Presque parfait
En voici un qui s'approche de lui et dit : « Maître, que ferai-je de bon, pour avoir la vie éternelle ? » Il lui dit : « Pourquoi me questionnes-tu sur le bon ? Unique est le Bon ! Si tu veux entrer dans la vie, garde les commandements. »
Il lui dit : « Lesquels ? » Jésus dit : « Les : “Point ne tueras. Point n'adultèreras. Point ne voleras. Point ne témoigneras à faux. Honore le père et la mère.” Et : “Tu aimeras ton prochain comme toi-même.” »
Le jeune homme lui dit : « Tout cela, j'ai observé ! Que me manque-t-il encore ? » Jésus lui dit : « Si tu veux être parfait, va, vends tes biens et donne aux pauvres, et tu auras trésor en cieux ! Et viens, suis-moi ! »
Le jeune homme entend. Il s'en va, attristé : car il avait beaucoup de possessions…
voir aussi : Étalon or, Ordre supérieur, Du bon et des biens
"Avoir la vie éternelle" : cette expression est synonyme de "entrer dans le Royaume" ou encore "ressusciter". Mais il faut voir que la résurrection à laquelle croient une partie des juifs du temps de Jésus (principalement les pharisiens) n'a pas les mêmes caractéristiques que celle à laquelle nous croyons. Pour eux, lorsque viendront les temps, apparaîtra le Messie, qui rétablira la souveraineté d'Israël sur ses terres, pour un Royaume éternel ; la mort n'existera plus, et ceux qui étaient morts auparavant et qui le méritent seront ressuscités. La vie éternelle que souhaite le jeune homme est donc une vie terrestre sans fin, on y mange, on y boit, on y fait l'amour, on profite de tous les mêmes plaisirs, spirituels, intellectuels, esthétiques, mais aussi charnels, sensuels, que dans notre vie actuelle. C'est une espérance qui se défend : quel serait l'intérêt d'une vie éternelle sans charmes ? pourquoi devrait-on y renoncer aux agréments de cette vie-ci ? sinon, la résurrection serait plus une punition qu'une récompense.

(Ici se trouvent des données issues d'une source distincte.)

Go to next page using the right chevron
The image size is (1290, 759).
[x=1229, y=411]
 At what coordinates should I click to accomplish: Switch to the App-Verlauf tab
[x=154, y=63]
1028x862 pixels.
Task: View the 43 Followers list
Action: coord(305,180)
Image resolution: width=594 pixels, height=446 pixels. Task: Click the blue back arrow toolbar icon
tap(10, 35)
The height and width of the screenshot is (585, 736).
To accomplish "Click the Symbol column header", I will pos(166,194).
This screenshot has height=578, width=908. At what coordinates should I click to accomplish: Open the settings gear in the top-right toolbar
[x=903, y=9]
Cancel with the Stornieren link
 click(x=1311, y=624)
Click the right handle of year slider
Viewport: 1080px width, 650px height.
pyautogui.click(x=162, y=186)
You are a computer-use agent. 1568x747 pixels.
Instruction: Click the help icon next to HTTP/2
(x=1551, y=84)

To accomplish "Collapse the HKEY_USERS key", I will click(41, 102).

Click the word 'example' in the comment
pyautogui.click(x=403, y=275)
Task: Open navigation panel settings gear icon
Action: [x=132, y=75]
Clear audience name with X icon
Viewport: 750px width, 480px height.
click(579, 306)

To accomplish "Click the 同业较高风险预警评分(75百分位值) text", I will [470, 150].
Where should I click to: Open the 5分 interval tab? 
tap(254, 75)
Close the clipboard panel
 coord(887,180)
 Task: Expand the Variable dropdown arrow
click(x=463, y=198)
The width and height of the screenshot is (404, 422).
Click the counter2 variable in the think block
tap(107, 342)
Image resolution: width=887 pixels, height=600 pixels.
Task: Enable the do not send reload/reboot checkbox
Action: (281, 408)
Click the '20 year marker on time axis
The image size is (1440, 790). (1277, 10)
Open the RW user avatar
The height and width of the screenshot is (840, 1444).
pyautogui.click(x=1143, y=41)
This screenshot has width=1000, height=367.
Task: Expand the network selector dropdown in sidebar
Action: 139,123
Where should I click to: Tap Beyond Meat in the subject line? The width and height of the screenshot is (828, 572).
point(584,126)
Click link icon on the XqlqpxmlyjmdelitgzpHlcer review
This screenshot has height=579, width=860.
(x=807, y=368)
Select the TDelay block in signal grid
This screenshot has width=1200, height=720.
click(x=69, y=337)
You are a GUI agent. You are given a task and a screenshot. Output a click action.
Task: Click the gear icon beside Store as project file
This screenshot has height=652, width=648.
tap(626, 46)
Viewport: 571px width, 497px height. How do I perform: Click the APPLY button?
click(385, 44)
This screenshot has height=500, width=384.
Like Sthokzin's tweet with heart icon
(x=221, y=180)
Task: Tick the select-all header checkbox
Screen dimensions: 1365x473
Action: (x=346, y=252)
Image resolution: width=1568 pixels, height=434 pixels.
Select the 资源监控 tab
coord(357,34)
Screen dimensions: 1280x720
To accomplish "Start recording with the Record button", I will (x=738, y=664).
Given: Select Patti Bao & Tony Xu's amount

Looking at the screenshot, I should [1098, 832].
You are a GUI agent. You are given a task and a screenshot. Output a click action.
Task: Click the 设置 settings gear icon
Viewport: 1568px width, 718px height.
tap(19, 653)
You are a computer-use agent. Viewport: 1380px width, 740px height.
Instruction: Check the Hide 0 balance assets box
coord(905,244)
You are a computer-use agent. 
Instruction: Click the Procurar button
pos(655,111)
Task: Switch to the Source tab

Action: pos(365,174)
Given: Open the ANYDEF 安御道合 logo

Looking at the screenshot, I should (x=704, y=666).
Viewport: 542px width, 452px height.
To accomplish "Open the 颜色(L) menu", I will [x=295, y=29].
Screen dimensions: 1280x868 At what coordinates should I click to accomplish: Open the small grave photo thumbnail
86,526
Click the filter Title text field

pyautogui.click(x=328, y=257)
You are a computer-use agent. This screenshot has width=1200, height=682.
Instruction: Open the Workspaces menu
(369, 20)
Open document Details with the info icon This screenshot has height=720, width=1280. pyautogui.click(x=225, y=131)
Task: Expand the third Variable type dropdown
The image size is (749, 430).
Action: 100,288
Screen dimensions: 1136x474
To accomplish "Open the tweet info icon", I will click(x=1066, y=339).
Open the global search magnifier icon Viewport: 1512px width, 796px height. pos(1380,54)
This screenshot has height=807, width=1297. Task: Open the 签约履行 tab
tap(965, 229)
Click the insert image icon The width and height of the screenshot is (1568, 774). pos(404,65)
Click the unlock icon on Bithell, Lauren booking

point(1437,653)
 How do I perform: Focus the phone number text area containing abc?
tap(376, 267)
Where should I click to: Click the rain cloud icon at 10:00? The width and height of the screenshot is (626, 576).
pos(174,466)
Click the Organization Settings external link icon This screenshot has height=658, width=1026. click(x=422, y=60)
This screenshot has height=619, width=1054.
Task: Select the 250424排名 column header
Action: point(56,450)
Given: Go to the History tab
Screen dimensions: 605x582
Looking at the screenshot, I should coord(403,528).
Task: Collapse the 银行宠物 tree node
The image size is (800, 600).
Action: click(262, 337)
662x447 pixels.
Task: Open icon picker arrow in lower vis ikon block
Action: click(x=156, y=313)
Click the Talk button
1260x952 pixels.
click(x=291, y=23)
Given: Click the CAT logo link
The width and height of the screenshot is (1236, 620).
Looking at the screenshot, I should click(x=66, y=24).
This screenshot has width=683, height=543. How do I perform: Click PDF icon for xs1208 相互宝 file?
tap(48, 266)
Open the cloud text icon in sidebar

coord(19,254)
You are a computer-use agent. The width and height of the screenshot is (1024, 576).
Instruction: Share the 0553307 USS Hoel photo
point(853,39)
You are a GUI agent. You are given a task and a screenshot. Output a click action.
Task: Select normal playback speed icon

Jésus, pour sa part, ne pense pas ainsi. Dans une discussion avec des sadducéens (qui ne croient pas à la résurrection) qui aura lieu plus tard, à Jérusalem, il le dira clairement : quand on est ressuscités, on est comme des anges (Matthieu 22, 30, Marc 12, 25). Il considère de plus que les morts n'ont pas à attendre la résurrection de la fin des temps, que ceux qui, tels Abraham, Isaac et Jacob, ont mérité de ressusciter le sont déjà. La vie éternelle a déjà commencé pour eux, le Royaume est déjà là. Pourtant, nous rencontrons rarement au coin de la rue ses habitants, c'est donc qu'il ne s'identifie pas à une simple extension éternelle de ce monde-ci. Particulièrement, c'est ce que nous dit l'épisode d'aujourd'hui, Jésus affirme que, dans le Royaume, les notions de possession n'ont plus cours. Posséder ne fait pas partie des phénomènes possibles, dans le Royaume. Ceux qui veulent donc se préparer à y entrer feraient bien de s'y entraîner.
Dans sa version de cet épisode, Marc a, entre autres, une petite notation que Matthieu n'a pas reprise. C'est après que le jeune homme ait déclaré avoir observé tous les commandements depuis sa jeunesse : Jésus alors "le regarde et l'aime". Cet homme lui plait, il le juge honnête avec lui-même, un homme juste, qui a effectivement observé sérieusement la Loi, avec un désir sincère de plaire à Dieu. Cet homme est tout prêt du Royaume. Il ne lui manque qu'une chose ...se détacher de ce monde. Il lui suffit de faire ce tout petit pas, et le Royaume s'ouvrira à lui. C'est ici un critère très important, on pourrait le considérer comme le onzième commandement selon Jésus : tu te détacheras des richesses. Il n'y a là rien de surprenant. Jésus est venu parler d'un Dieu qui n'est plus extérieur à l'homme mais en lui, il nous entraîne dans une démarche d'intériorisation. Ceci nous amène logiquement à nous libérer aussi de ces liens qui nous mettent, littéralement, hors de nous : nos 'biens', nos possessions, nos 'avoirs'. Puisque Dieu est en nous, nous avons en nous tout ce qu'il nous faut pour notre bonheur. Nos richesses sont des illusions, des miroirs de ce que nous ne sommes pas vraiment au fond de nous-mêmes, de l'accessoire et du secondaire qui nous détournent du seul bien qui compte vraiment.